CHALLENGE
Can you convert the stretch from the line containing "Open the address bar history dropdown" through the end of the entries into a JSON list of strings, one string per line, with blank lines and the pictures left out?

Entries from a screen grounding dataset

┄┄┄┄┄┄┄┄┄┄

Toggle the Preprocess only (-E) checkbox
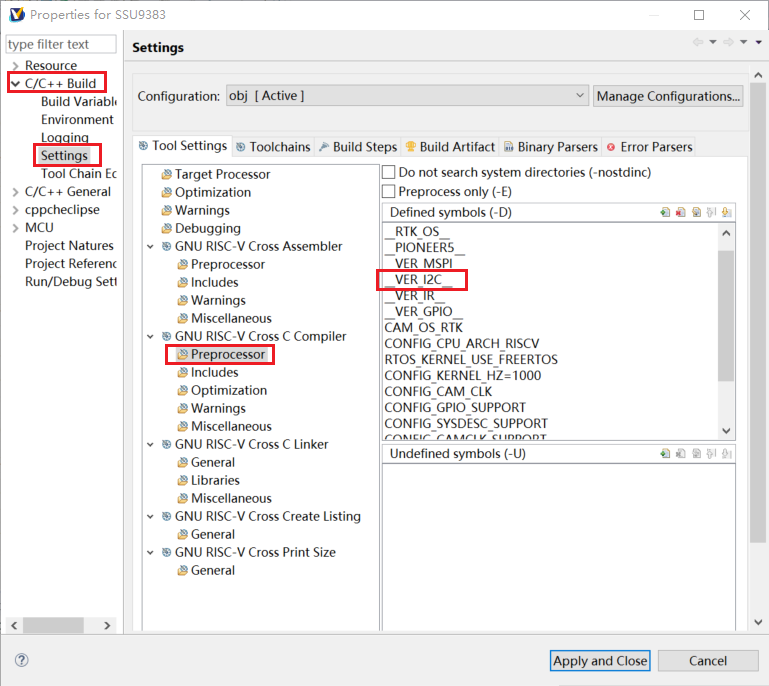 tap(390, 191)
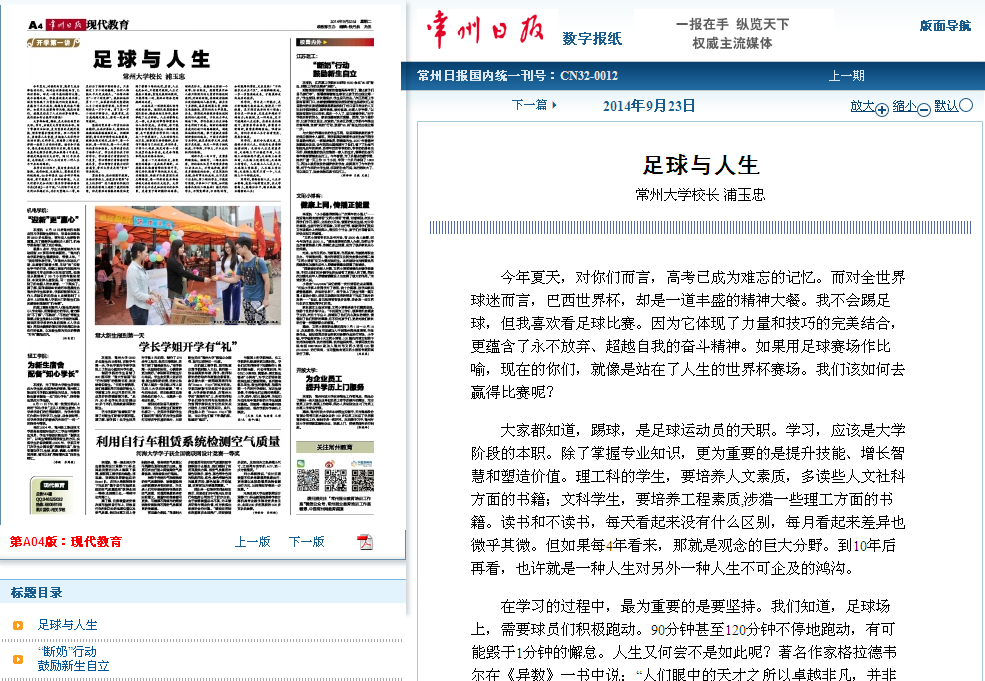
Task: Open the previous issue via 上一期
Action: (x=846, y=76)
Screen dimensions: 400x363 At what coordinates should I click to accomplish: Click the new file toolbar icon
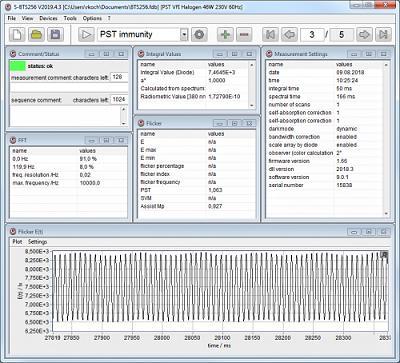tap(17, 34)
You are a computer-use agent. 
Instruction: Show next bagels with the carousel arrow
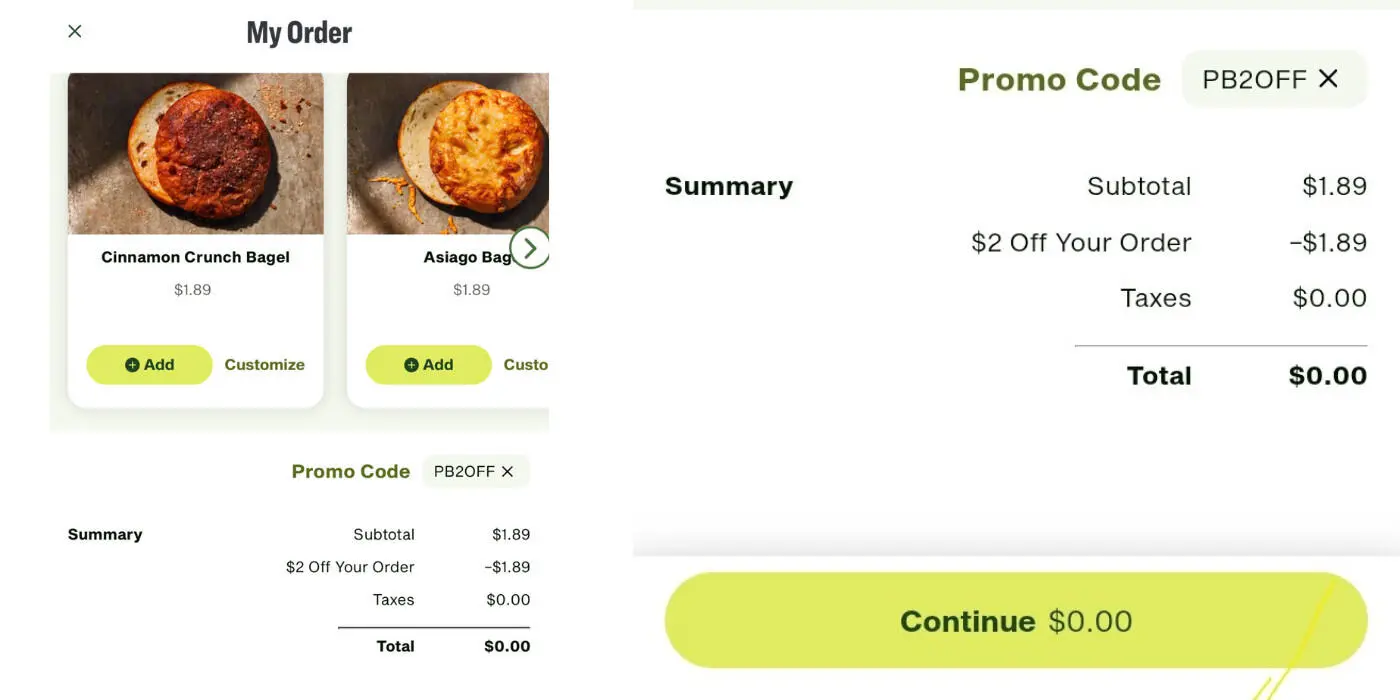(x=530, y=248)
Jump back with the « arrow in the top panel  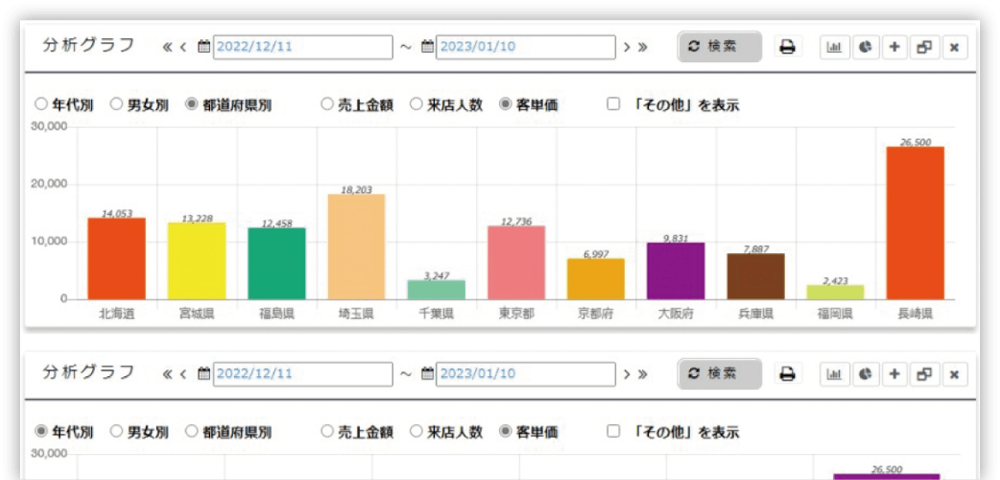point(167,47)
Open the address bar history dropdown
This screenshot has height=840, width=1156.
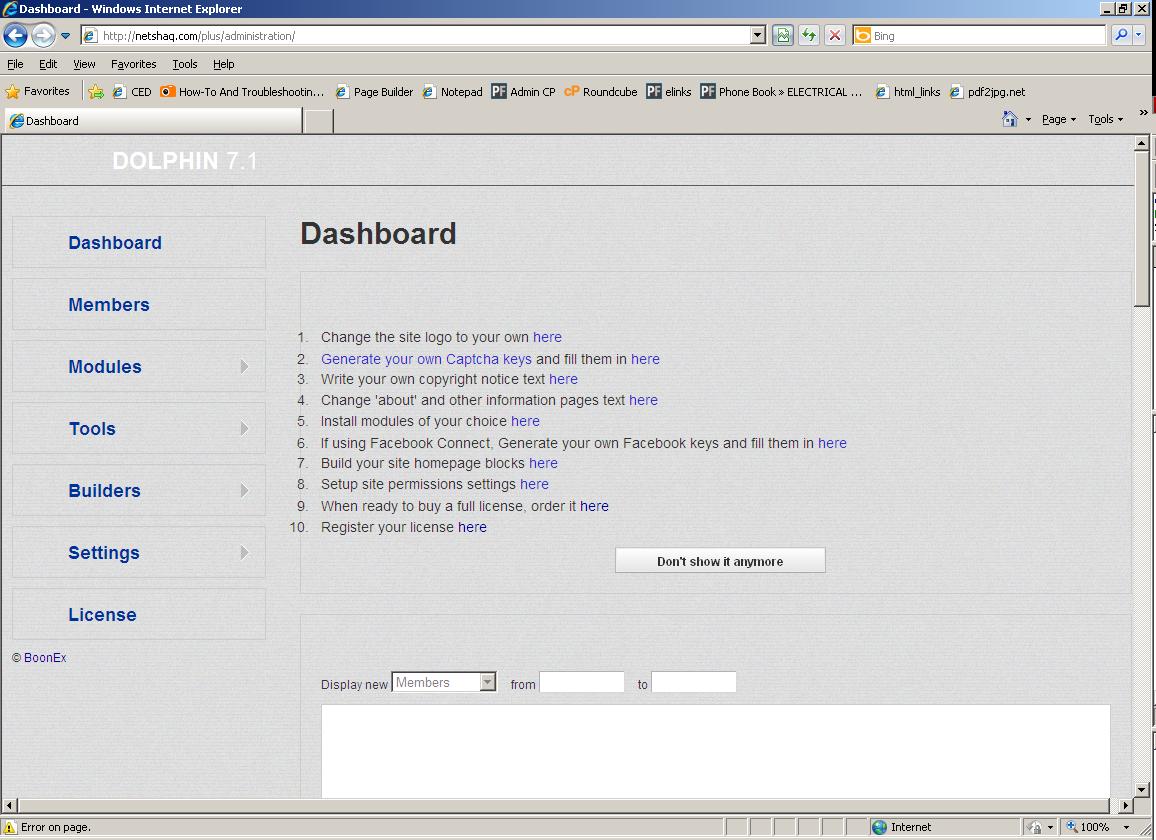(x=757, y=36)

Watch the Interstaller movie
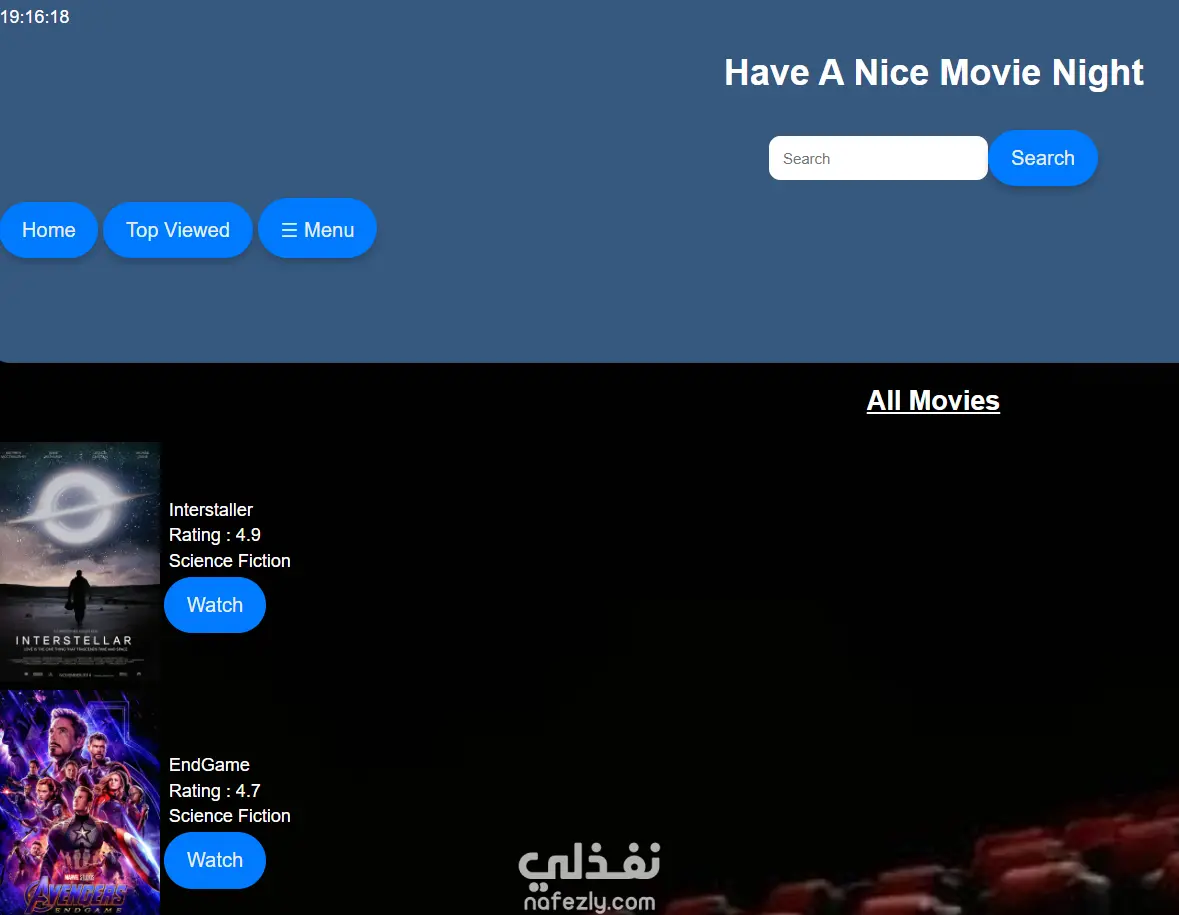pos(214,604)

┄┄┄┄┄┄┄┄┄┄

FINISHED TASK
[
  "Open the address bar history dropdown",
  "This screenshot has height=840, width=1156.",
  "(x=757, y=36)",
  "Watch the Interstaller movie",
  "pos(214,604)"
]